Under the Tea Party veneer

Tea Party support for Santorum tears off the “small-government” mask and reveals the John Birch Society face beneath.

The purported small-government libertarianism of the Tea Party was always a fairly thin veneer over its John Birch Society core.  Now some libertarians are finding that out; Tea Party voters are going for Santorum over Romney. If Santorum actually becomes the Republican nominee - still a long shot, but no longer a far fetch - we’ll discover what fraction of the glibertarian commentariat actually prefers personal liberty and Enlightenment values to looser regulations on polluting companies and lower taxes on the rich. Damned few, I’ll warrant.

Author: Mark Kleiman

Professor of Public Policy at the NYU Marron Institute for Urban Management and editor of the Journal of Drug Policy Analysis. Teaches about the methods of policy analysis about drug abuse control and crime control policy, working out the implications of two principles: that swift and certain sanctions don't have to be severe to be effective, and that well-designed threats usually don't have to be carried out. Books: Drugs and Drug Policy: What Everyone Needs to Know (with Jonathan Caulkins and Angela Hawken) When Brute Force Fails: How to Have Less Crime and Less Punishment (Princeton, 2009; named one of the "books of the year" by The Economist Against Excess: Drug Policy for Results (Basic, 1993) Marijuana: Costs of Abuse, Costs of Control (Greenwood, 1989) UCLA Homepage Curriculum Vitae Contact: Markarkleiman-at-gmail.com

20 thoughts on “Under the Tea Party veneer”

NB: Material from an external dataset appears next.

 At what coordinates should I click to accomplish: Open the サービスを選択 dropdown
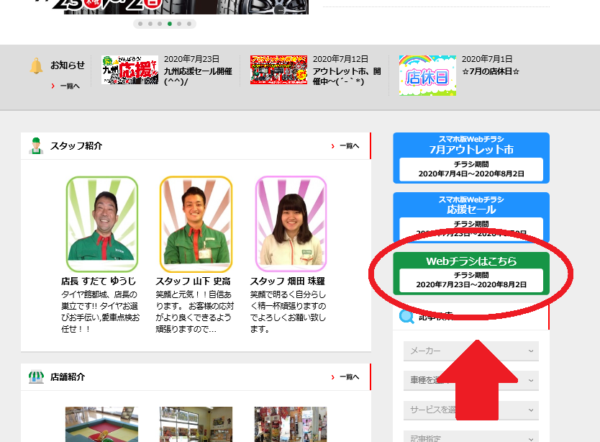(x=471, y=410)
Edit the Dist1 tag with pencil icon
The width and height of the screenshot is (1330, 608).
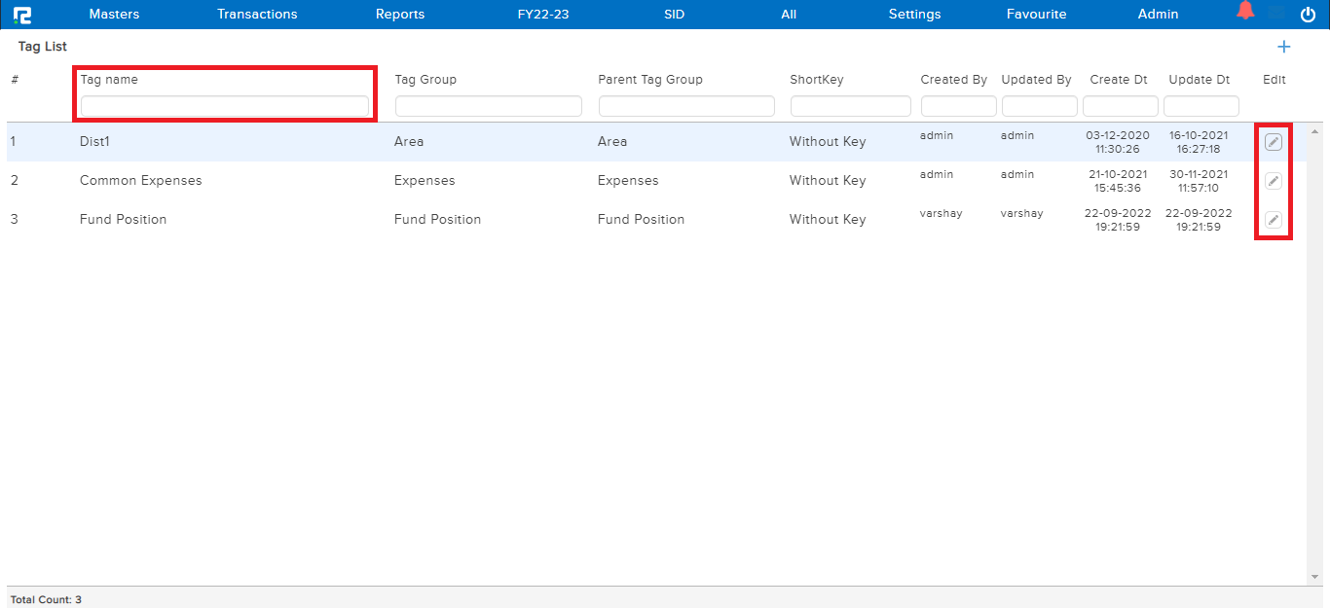pos(1273,142)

  1. You do realize, don’t you, that libertarians regard economic liberty as being part of personal liberty? And quite often reason that, with money, you can easily evade most social legislation, but that if you’re poor, you’re just flat out screwed?

    This leads a lot of libertarians to prioritize economic over ‘social’ liberty.

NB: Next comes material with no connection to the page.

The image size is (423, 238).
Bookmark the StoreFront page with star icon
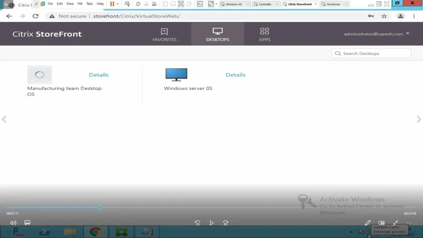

    I’d also point out that it’s only by excluding gun control from social issues that you can claim Romney is more in favor of personal liberty than Santorum. Romney is a gun controler, Santorum not, that means Santorum is more in favor of individual liberty than Romney in that area.

    1. Why not go the other way - prioritize social liberty higher. Why should it be that the rich have vastly more rights than the poor? I’m not so utopian to think it’s possible to eliminate all differences. But why make it worse?

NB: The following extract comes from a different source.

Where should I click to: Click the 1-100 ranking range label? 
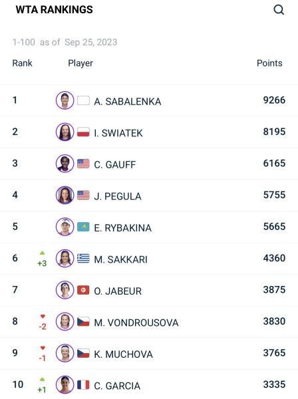coord(24,43)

      And guns are not liberty - they are a means to protect liberty, but by no means the only way.
      Guns don’t have liberty: people have liberty.

      1. I think I explained why: If you’re poor, you can’t exercise even the liberties you theoretically have, while if you’ve got money, you can frequently exercise the liberties you theoretically don’t have.

        And among the liberties people have, is liberty with regards to guns. Which does count as a personal liberty, even if a lot of folks on the left don’t like it.

        1. Liberty ‘with regards to guns’ is analogous to Liberty ‘with regards to frying pans’
          I’m in favor of both, as long as it’s not infringing on the liberties of others by it’s use.

          I took your first point as saying that the rich have the (lower case) liberty to ignore laws because they can evade them with money.
          I prefer a Liberty less based in feudalism.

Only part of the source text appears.